* start Page text *
"The Old Dope Peddler" is a satirical song by Tom Lehrer.  It was on Lehrer's first album Songs by Tom Lehrer from 1953, and a new live recording on Tom Lehrer Revisited in 1960.

The song is a parody of a popular tune well known at the time titled "The Old Lamp-Lighter" by Charles Tobias and Nat Simon, a hit first for Kay Kyser in 1947, and continued to have popular new recordings to 1960. The verses of the original asserted that
"He made the night a little brighter
Wherever he would go
The old lamplighter
Of long, long ago"

It goes on to say that if there were sweethearts in the dark, "he'd pass the light and leave it dark," and concludes by explaining that now, the old lamplighter turns the stars on at night and turns them off at dawn.

Lehrer's parody switches the song's protagonist to "the Old Dope Peddler" selling "powdered happiness".
* end Page text *
* start Supplied material *
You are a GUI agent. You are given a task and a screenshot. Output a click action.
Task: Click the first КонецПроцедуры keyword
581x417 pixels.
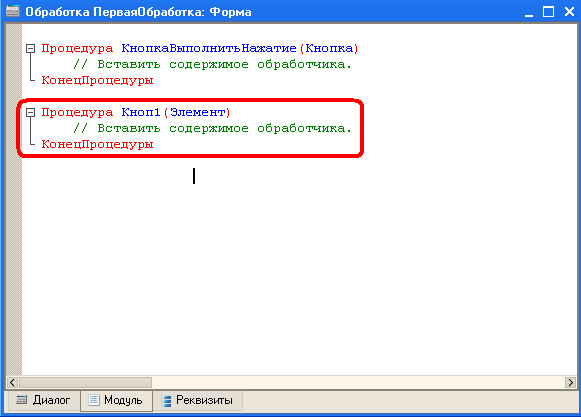click(97, 80)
* end Supplied material *
• **Given task**: From the text about Tom Lehrer's parody song, return word for word the stretch starting with "It goes on to" and going on through "off at dawn.".

• **Result of this exercise**:
It goes on to say that if there were sweethearts in the dark, "he'd pass the light and leave it dark," and concludes by explaining that now, the old lamplighter turns the stars on at night and turns them off at dawn.